Gann’s expression suggested he conceded that the number of casualties was excessive. Otherwise, he remained confident of his actions. ‘I think that Charon guy is a federal agent.’
Hank looked at Mandrick for an explanation. Mandrick raised his eyebrows in denial.
‘I ain’t as stupid as you think I am,’ Gann said. ‘I figured out there was a fed agent on the ferry myself. Why else would we have to kill everyone? But now I think the only guy to escape the ferry was the only one who shoulda died.’
Hank’s jaw clenched. ‘You mixed my Talibutts with the regular prisoners knowing it would cause a riot because you think there’s a fed in the building? You know something . . .’ he said, pausing to control himself, ‘you’re so fuckin’ dumb I’m irritated just by the sight of you.’

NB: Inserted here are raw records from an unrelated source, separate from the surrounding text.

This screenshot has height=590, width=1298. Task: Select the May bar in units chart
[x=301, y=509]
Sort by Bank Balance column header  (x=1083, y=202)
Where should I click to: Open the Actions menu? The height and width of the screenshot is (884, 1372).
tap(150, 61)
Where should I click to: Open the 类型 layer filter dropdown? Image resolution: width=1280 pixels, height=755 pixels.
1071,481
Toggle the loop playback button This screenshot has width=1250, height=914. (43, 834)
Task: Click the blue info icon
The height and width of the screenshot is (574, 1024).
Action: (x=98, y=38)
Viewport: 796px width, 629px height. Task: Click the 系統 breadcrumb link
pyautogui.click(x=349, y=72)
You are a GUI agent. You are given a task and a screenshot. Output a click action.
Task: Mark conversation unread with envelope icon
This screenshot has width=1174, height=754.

Gann wondered just how problematic it really would be to kill a CIA agent. ‘I didn’t suspect it so much before the riot.’
Hank’s brow furrowed.
‘I always suspected there was something strange about the guy,’ Gann went on. ‘Right from when I first met ’im. Even before the accident. There was somethin’ about him, the way he was always lookin’ at people and things, but not in a normal way.’
Hank squared up to Gann who was a head taller and much broader. ‘I don’t give a damn if J. Edgar fuckin’ Hoover himself turned up for lunch . . . Federal agent my ass.You must think I’m as stupid as you are. I know why you want to kill Charon. He’s the only person who can finger you for the ferry sabotage.’
Gann smirked. Hank was completely right, up until the fight in the galley. ‘So I guess you’re not interested to know if one of my inmates is interested in one of yours?’ Gann looked smug.
Hank squinted at the oversized guard. ‘What’re you talking about?’
‘Like I said. Charon is a motherfuckin’ spy. He ain’t here to do time. He’s here for one of your Talibutts. I got proof, too,’ he said, producing a mini-CD from his breast pocket. ‘Take a look at it. It’s from one of the cameras in the galley.’
Hank took the CD, eyeing Gann suspiciously, placed it in a slot on the panel and hit the play button. Mandrick got up from his seat and walked around the desk to get a closer look.
An image of the galley looking down from above flickered onto one of the monitors.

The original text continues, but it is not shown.